MANCHESTER - The Currier Museum of Art has acquired major
works by Pop artist Robert Indiana and abstract artists Frank Stella and Sam
Gilliam.
"These paintings build the Currier's collection of
post-World War II American art and provide our community with major examples by
artists who were instrumental in the development of American painting in the
second half of the 20th century," said Andrew Spahr, director of
collections and exhibitions.
The title of "Singerli, Variation I, 1968," which
belongs to Stella's "Protractor series," refers to an ancient city in
the Near East whose exterior wall formed an almost perfect circle. The
monumental paintings in this series are composed of carefully delineated bands
of overlapping color created using protractors and rulers, which help define
very specific geometric areas.
Stella first emerged on the national scene in the late 1950s
as an artist affiliated with Minimalism. He responded to the painterly
qualities of the Abstract Expressionists with works composed of bold, geometric
shapes that reinforce the flatness of the canvas and reveal almost no
brushwork.
"Decade Autoportrait 1963," is one of 10 paintings
that Indiana created in 1971 that reflect on his life in New York City in the
1960s. The painting typifies how Indiana created bold, graphic images using
words, numbers and the names of people and places that held special meaning for
him during his years living in lower Manhattan.
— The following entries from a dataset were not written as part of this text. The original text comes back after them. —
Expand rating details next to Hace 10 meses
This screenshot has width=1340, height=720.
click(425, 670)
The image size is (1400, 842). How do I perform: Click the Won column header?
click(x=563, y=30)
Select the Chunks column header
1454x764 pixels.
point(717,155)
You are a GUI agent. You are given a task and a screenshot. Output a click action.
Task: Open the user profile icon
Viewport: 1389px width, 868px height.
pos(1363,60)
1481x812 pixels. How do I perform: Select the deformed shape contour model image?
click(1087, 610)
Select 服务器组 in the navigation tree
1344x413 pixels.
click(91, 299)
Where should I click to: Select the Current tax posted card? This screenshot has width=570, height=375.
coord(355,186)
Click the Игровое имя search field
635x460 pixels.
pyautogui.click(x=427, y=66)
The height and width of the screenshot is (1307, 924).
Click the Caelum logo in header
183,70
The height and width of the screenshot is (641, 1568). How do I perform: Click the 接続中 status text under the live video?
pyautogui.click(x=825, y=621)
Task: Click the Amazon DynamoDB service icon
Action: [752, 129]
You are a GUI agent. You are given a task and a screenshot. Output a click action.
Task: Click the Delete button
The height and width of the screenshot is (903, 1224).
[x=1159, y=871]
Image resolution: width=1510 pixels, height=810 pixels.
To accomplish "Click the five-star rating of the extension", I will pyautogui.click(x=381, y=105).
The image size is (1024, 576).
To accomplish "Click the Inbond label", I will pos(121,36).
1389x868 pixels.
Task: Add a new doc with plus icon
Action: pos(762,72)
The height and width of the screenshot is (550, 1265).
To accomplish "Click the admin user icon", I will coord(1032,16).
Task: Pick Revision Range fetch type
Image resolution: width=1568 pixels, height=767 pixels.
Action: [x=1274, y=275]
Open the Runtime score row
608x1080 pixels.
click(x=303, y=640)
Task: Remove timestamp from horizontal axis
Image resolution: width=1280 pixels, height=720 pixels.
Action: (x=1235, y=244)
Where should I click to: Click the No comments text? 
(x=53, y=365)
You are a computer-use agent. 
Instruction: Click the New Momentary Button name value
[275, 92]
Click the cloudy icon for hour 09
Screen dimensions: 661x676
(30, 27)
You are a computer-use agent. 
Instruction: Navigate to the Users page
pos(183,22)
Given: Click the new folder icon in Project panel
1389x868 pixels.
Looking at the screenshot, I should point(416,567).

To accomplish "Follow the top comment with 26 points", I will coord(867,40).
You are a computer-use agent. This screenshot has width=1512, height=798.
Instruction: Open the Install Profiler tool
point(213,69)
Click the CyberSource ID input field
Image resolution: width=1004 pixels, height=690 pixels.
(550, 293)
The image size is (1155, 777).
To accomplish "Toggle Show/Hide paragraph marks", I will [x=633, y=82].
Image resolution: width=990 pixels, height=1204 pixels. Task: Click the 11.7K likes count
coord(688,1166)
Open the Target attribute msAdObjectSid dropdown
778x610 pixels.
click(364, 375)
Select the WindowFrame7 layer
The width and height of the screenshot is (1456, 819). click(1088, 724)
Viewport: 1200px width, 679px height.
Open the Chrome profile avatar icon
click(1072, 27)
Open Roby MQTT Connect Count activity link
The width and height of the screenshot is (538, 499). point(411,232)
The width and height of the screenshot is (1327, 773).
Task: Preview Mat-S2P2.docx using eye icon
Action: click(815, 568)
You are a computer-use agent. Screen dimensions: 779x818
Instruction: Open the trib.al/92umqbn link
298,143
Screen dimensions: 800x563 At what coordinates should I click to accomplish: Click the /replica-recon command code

This painting will be featured in a focus exhibition opening
Nov. 27. Also on view will be the recently acquired "Decade
Portfolio." This collection is comprised of 10 prints Indiana made in 1971
representing flagship works he previously developed. The range of subjects
documents influences and national events that shaped Indiana's art of the
1960s; from art history and literature to the Civil Rights Movement and the
Vietnam War. In the 1960s, Indiana achieved worldwide acclaim for his iconic
image of the word "LOVE," which he incorporated in many of his
paintings, sculptures and silk screen prints, and which later became a
best-selling U.S. postage stamp. His name remains indelible tied to the Pop Art
movement of the 1960s and 1970s.
In Gilliam's "Rotunda Unwound (2005)," muslin
decorated in the bold "color field" style of painting hangs in folds
from the gallery wall. One of Gilliam's "Drape" paintings, its title
refers to its original installation, suspended from the ceiling of the Corcoran
Gallery of Art's rotunda in Washington, D.C, where Gilliam, known for had a
major retrospective in 2005.
It has a flexible, rather than fixed, form, and will
sometimes hang from two fixed points on the gallery wall as it is now, or from
one wall anchor, or the ceiling. Gilliam began his series of Drape paintings in
the late 1960s, creating works that are equal parts painting and sculpture.